ONE: Enhance the Patient Experience 

  • For engaged physicians, patients come first. 
  • Basic medical and support services must be readily available and contribute to a positive patient and physician environment and experience.  
  • Core daily operations—scheduling, pre-authorization, intake, coordination of care, billing, discharge—must run smoothly and without interruption. If your outsourced valet parking service isn’t prompt, the discharge process may be delayed while caregivers wait with patients. This wastes the discharge staff’s time and frustrates patients and their families.  
  • Conduct patient satisfaction surveys and analyze the patient experience to identify inefficiencies and sources of dissatisfaction. 

TWO: The Team Comes First 

  • Physicians are more likely to engage across your entire organization if they feel connected to a satisfied and effective workforce. 
  • Both physicians and nurses must actively contribute to a collaborative, team-oriented environment where their skills and opinions are valued.  
  • The first step toward instilling this collaborative culture is to engage the nursing department. When nurses are more engaged, physicians will follow. Start by providing nursing staff, resources, and services to identify and reduce frictions in the delivery of patient care. 

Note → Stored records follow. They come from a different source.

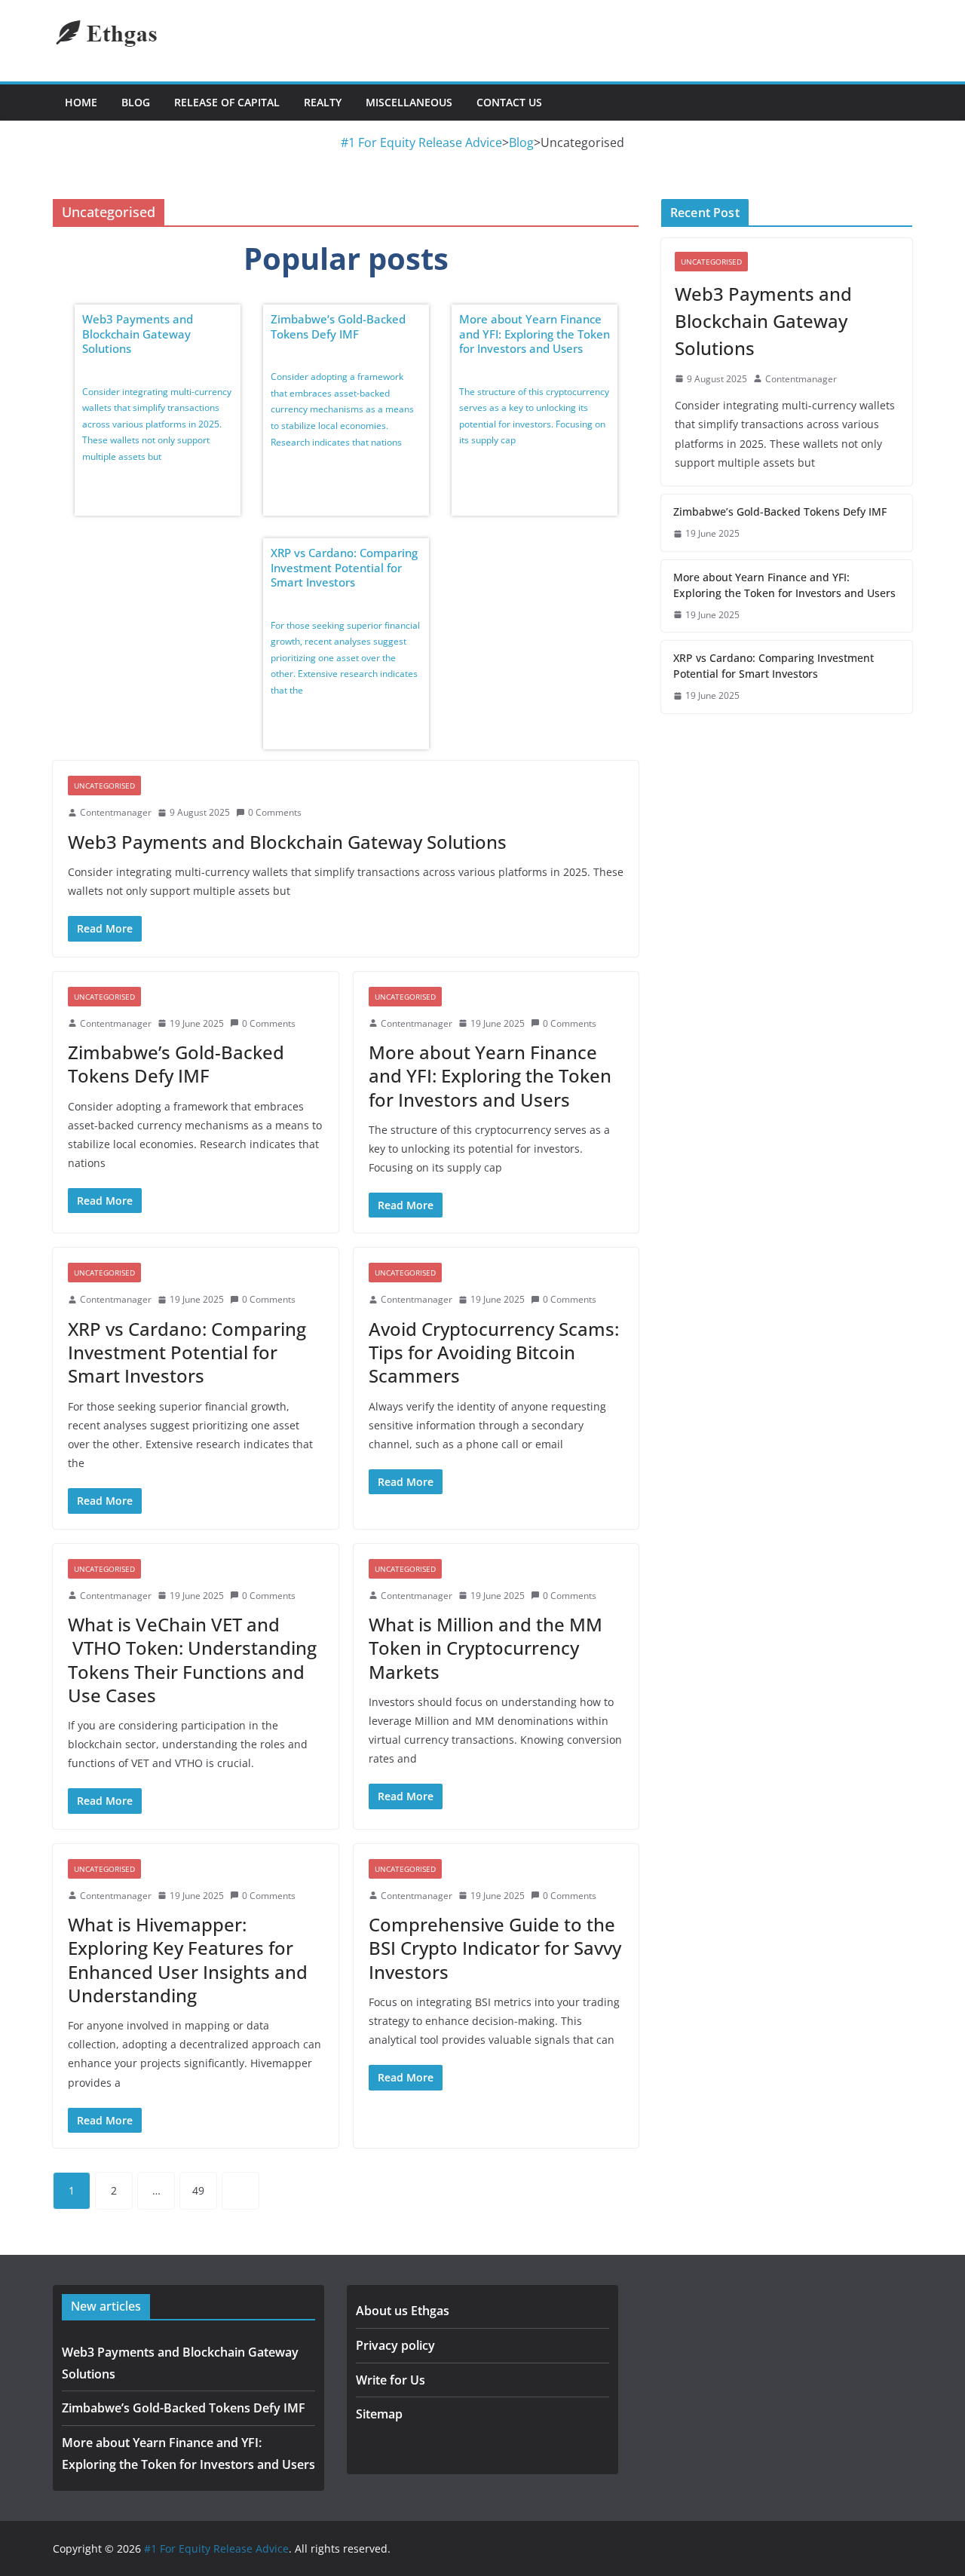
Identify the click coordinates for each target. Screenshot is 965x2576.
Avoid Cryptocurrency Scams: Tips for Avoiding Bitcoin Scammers (494, 1352)
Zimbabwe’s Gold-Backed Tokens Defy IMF (338, 326)
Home (81, 102)
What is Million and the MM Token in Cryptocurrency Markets (485, 1647)
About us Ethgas (402, 2310)
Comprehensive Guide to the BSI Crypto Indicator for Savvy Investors (495, 1947)
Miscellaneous (409, 102)
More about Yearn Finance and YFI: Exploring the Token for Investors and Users (534, 333)
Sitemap (379, 2414)
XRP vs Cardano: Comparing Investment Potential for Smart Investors (344, 567)
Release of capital (227, 102)
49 (198, 2190)
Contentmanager (116, 812)
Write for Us (390, 2380)
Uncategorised (104, 785)
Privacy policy (395, 2345)
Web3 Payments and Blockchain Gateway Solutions (137, 333)
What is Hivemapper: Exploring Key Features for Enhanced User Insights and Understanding (188, 1960)
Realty (323, 102)
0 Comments (275, 812)
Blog (135, 102)
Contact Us (509, 102)
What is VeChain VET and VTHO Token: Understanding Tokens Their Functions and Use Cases (192, 1660)
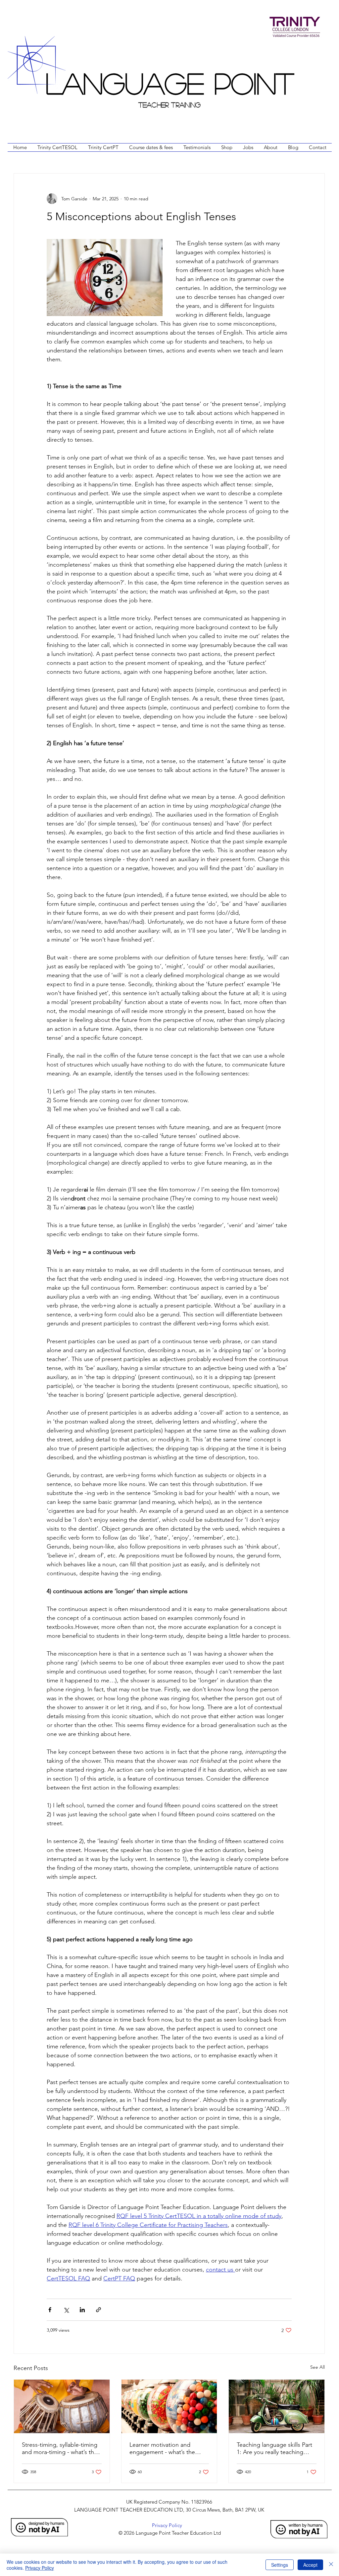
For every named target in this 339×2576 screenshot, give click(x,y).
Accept (310, 2564)
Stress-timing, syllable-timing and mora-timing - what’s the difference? (59, 2448)
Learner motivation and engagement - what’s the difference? (162, 2448)
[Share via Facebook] (50, 2310)
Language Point (170, 82)
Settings (279, 2564)
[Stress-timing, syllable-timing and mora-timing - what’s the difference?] (62, 2406)
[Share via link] (98, 2310)
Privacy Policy (39, 2567)
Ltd (217, 2533)
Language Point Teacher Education (174, 2533)
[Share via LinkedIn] (82, 2310)
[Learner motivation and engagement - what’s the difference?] (169, 2406)
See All (317, 2367)
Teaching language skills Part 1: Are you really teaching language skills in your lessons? (274, 2448)
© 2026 (125, 2533)
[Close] (331, 2565)
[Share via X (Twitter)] (66, 2310)
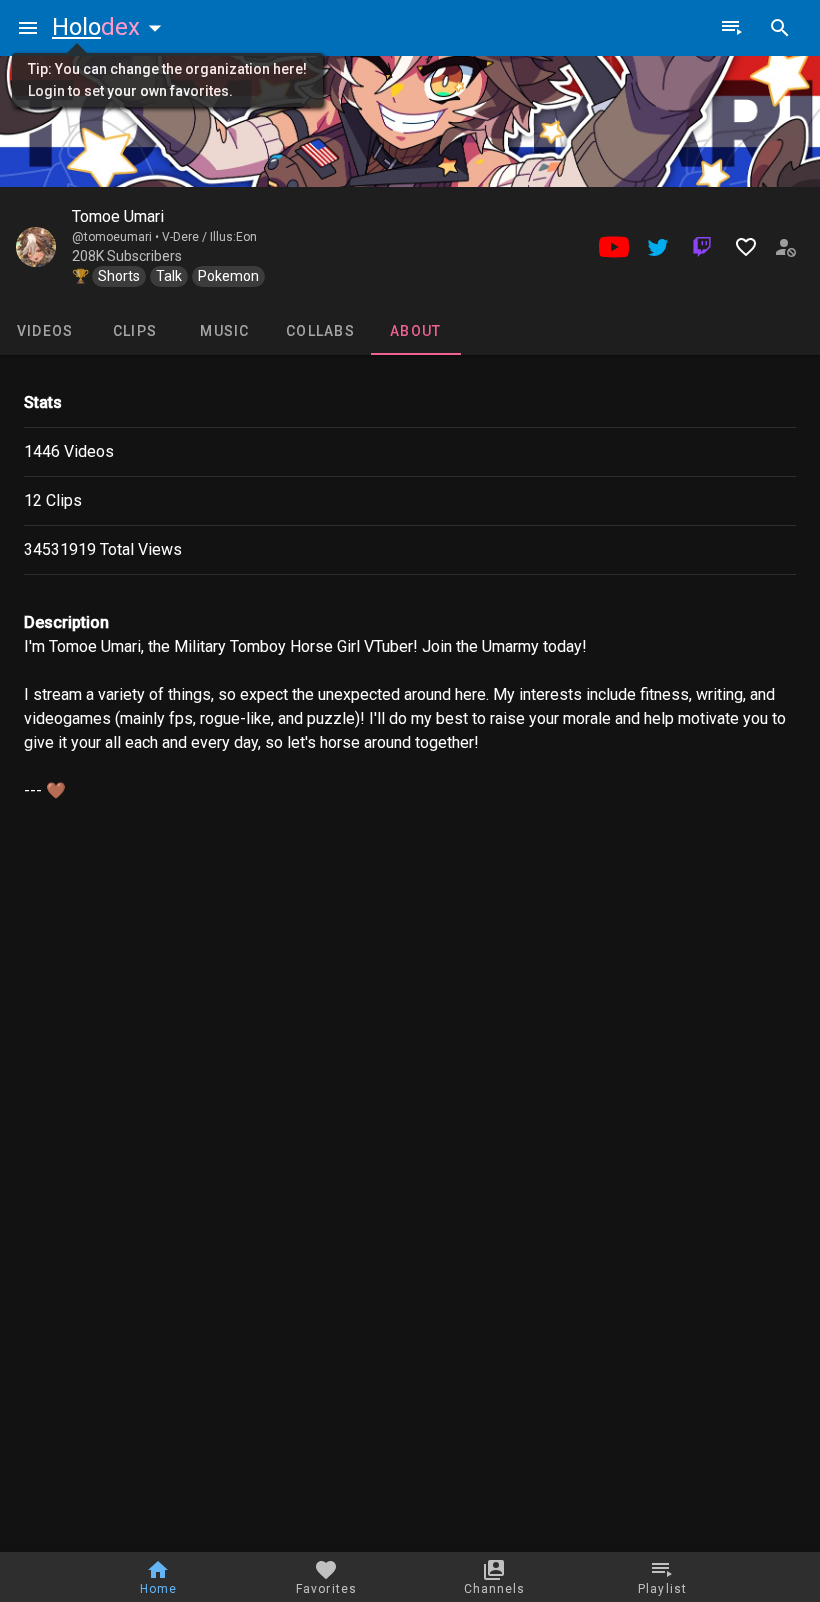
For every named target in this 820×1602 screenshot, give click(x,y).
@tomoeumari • (117, 237)
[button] (111, 27)
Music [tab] (224, 331)
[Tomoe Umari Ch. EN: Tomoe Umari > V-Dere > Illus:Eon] (36, 247)
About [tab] (415, 331)
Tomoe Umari (118, 216)
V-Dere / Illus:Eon (209, 237)
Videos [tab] (45, 331)
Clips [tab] (135, 331)
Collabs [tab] (320, 331)
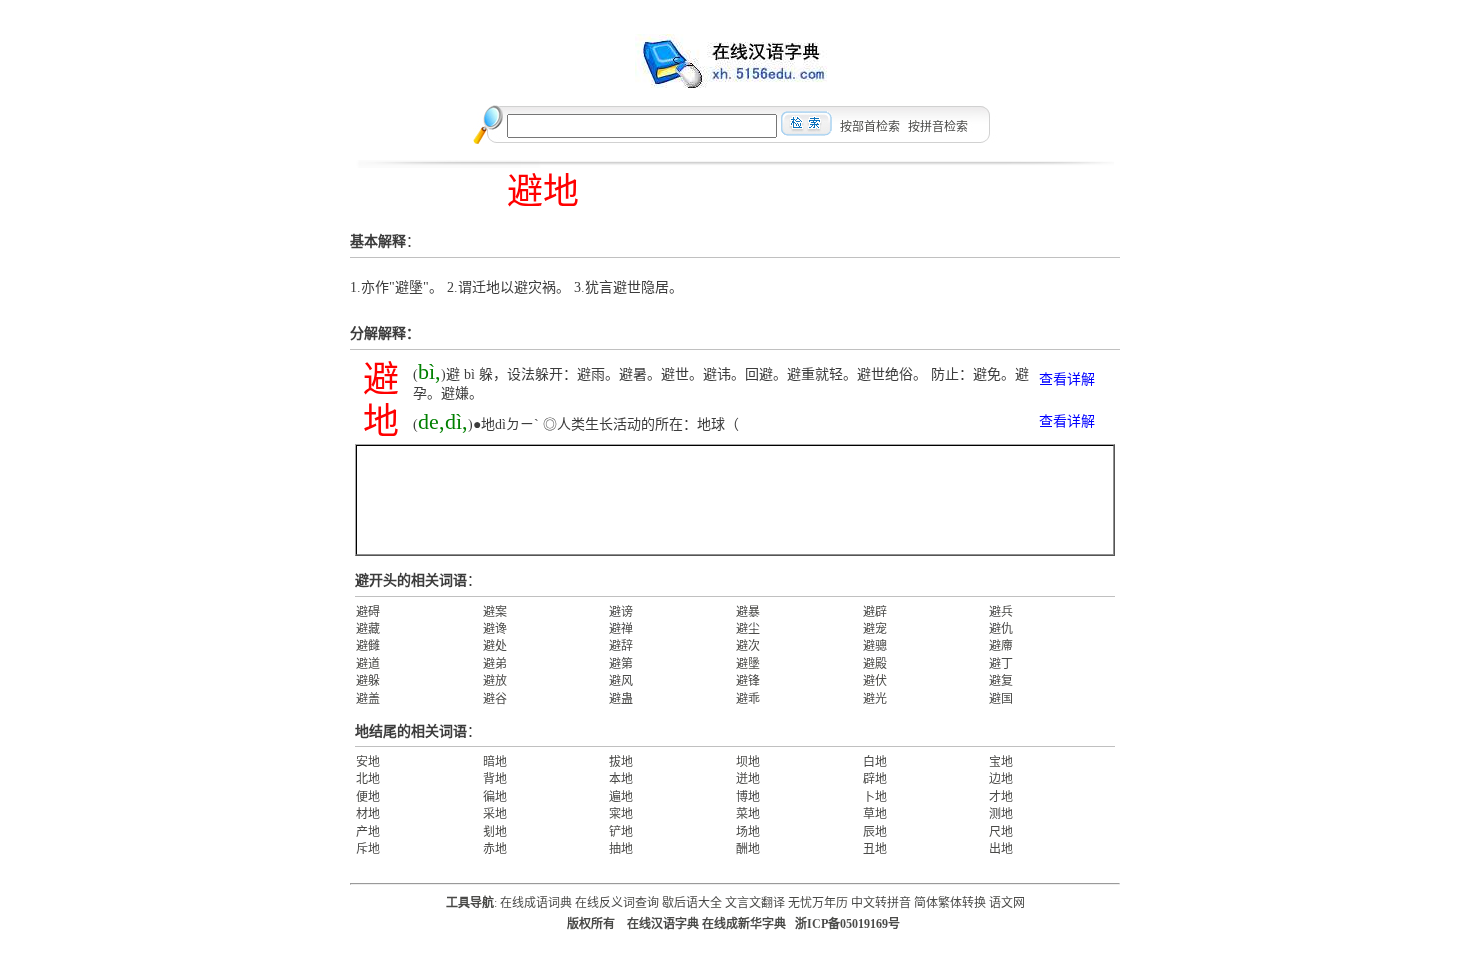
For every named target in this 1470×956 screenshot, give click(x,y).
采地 (495, 814)
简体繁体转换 (950, 903)
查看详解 (1067, 379)
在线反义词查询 (617, 903)
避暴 (748, 612)
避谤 (621, 612)
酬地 (748, 849)
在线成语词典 (536, 903)
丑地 (875, 849)
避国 (1001, 699)
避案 (495, 612)
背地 (495, 779)
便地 (368, 797)
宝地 (1001, 762)
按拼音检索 (938, 127)
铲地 (621, 832)
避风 (621, 681)
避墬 (748, 664)
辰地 (875, 832)
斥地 (368, 849)
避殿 (875, 664)
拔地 (621, 762)
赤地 (495, 849)
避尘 (748, 629)
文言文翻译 (755, 903)
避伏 (875, 681)
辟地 (875, 779)
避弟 (495, 664)
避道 (368, 664)
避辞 (621, 646)
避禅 (621, 629)
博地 (748, 797)
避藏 (368, 629)
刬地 (495, 832)
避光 (875, 699)
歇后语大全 (692, 903)
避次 (748, 646)
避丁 (1001, 664)
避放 (495, 681)
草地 (875, 814)
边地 (1001, 779)
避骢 (875, 646)
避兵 (1001, 612)
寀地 (621, 814)
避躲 (368, 681)
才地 (1001, 797)
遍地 (621, 797)
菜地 (748, 814)
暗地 (495, 762)
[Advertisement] (735, 500)
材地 (368, 814)
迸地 (748, 779)
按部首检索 (870, 127)
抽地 (621, 849)
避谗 (495, 629)
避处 (495, 646)
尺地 (1001, 832)
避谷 (495, 699)
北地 (368, 779)
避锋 (748, 681)
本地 (621, 779)
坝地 (748, 762)
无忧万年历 (818, 903)
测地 (1001, 814)
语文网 (1007, 903)
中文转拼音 (881, 903)
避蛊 (621, 699)
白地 (875, 762)
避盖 (368, 699)
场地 (748, 832)
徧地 (495, 797)
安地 (368, 762)
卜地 (875, 797)
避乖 (748, 699)
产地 (368, 832)
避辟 (875, 612)
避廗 (1001, 646)
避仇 (1001, 629)
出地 (1001, 849)
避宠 (875, 629)
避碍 (368, 612)
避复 (1001, 681)
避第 (621, 664)
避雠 (368, 646)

THREE: Instill a Culture of Trust 

  • For engaged physicians, professional pride often supersedes institutional loyalty. 
  • Providers don’t want to refer a patient to a colleague who has a reputation for delivering less than satisfactory care or patient experiences. 
  • Monitoring provider performance and patient complaints and taking corrective action are essential to establishing the culture of trust required to engage physicians across the health system. 

FOUR: Administrate with Care 

  • When in doubt, physicians examine the evidence. To establish trust with caregivers, administrators must provide evidence that patients are receiving excellent clinical care … and experiences. 
  • All too often, hospital administrators try the top-down approach, identifying key physician stakeholders they feel could help engage colleagues as a whole. 
  • Such approaches to physician engagement are disingenuous and rarely successful. 
  • A more measured and subtle approach begins at the bottom, building the infrastructure, services, and culture in which the priorities of physicians and hospital administrative are naturally aligned, and where caregivers feel empowered to proactively address issues. 

By following these four steps, you can increase physician engagement and improve patient care and satisfaction. Better engaged, more productive physicians will have a positive impact on your bottom line.